SOURCE EXCERPT:
** Start **

How to implement a serializable system?
concurrency control
The two main strategies for concurrency control are pessimistic and optimistic concurrency control. Pessimistic concurrency control is a strategy that tries to prevent conflicts from happening by locking data items, while optimistic concurrency control is a strategy that allows transactions to proceed without locking data items and checks for conflicts when the transaction is ready to commit.
For example, let’s say that two computers, Computer A and Computer B, are trying to write to the same file at the same time. With pessimistic concurrency control, Computer A would lock the file so that Computer B can’t write to it until Computer A is done. Once Computer A is done, it would release the lock and Computer B would be able to write to the file. This way, there’s no chance of Computer A and Computer B writing to the file at the same time and causing conflicts. With optimistic concurrency control, Computer A and Computer B would both be able to write to the file at the same time. However, when they’re done, the system would check to make sure that there are no conflicts between the changes that they made. If there are conflicts, the system would roll back the changes and ask Computer A and Computer B to try again.
two-phrase locking
In the growing phase, a transaction acquires locks on data items as it reads and writes them. Once a lock is acquired, it cannot be released until the transaction is ready to commit i.e. all changes have been made. This ensures that other transactions cannot read or write the same data item while the transaction is still in progress hence no one is able to see intermediate results.
In the shrinking phase, a transaction releases all of its locks once it is ready to commit. This allows other transactions to read and write the same data items.
In distributed systems, data involved in a transaction may reside in different servers. What if one of them fails in the middle of a transaction, how are we going to do about that?
two-phrase commit
This operation involves two phases: a prepare phase and a commit phase.
In the prepare phase, the transaction coordinator sends a prepare message to all the servers involved in the transaction. Each server then checks to see if it can commit the transaction. If a server cannot commit the transaction, it sends a abort message to the transaction coordinator. If all the servers can commit the transaction, they send a ready message to the transaction coordinator.
In the commit phase, the transaction coordinator sends a commit message to all the servers that sent a ready message. The servers then commit the transaction and send an acknowledgement message to the transaction coordinator. If a server cannot commit the transaction, it sends an abort message to the transaction coordinator.

** End **

TASK 1: In the concurrency control excerpt, what does the transaction coordinator send to all the servers involved during the prepare phase?
TASK 2: Starting at the first line of the records and stopping after the line that contains "Action: (x=173, y=42)", rescale the coordinates in the answers by multiplying them by 1.9 and rounding to whole numbers, with halves rounded up. Reproduce all of those lines, requests included, and nothing else.

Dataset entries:
** Start **

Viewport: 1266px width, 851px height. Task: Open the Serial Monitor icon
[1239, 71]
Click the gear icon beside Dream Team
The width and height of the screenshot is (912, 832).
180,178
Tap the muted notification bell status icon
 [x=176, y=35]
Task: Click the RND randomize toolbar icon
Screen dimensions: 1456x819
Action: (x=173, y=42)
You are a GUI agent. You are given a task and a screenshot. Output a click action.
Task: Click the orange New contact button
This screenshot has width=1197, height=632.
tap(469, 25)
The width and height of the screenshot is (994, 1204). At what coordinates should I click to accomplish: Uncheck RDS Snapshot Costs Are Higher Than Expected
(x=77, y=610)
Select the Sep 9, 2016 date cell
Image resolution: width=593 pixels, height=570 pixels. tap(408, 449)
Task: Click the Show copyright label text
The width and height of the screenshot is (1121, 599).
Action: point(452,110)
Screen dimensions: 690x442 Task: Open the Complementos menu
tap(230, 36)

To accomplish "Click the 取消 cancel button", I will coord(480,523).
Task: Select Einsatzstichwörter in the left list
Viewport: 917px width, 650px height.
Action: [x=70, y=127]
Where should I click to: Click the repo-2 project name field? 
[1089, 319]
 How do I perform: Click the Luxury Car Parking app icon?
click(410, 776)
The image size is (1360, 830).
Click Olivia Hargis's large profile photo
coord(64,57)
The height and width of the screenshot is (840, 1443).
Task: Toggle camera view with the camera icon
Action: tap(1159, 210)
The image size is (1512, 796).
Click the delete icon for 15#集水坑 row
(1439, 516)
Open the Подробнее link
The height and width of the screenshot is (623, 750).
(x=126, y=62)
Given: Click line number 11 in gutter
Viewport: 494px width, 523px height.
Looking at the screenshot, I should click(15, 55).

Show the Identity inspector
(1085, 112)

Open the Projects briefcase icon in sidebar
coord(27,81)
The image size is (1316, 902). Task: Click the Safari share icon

** End **

EXERCISE OUTPUT 1: A prepare message.

EXERCISE OUTPUT 2:
Viewport: 1266px width, 851px height. Task: Open the Serial Monitor icon
[2354, 135]
Click the gear icon beside Dream Team
The width and height of the screenshot is (912, 832).
342,338
Tap the muted notification bell status icon
 [x=334, y=67]
Task: Click the RND randomize toolbar icon
Screen dimensions: 1456x819
Action: (x=329, y=80)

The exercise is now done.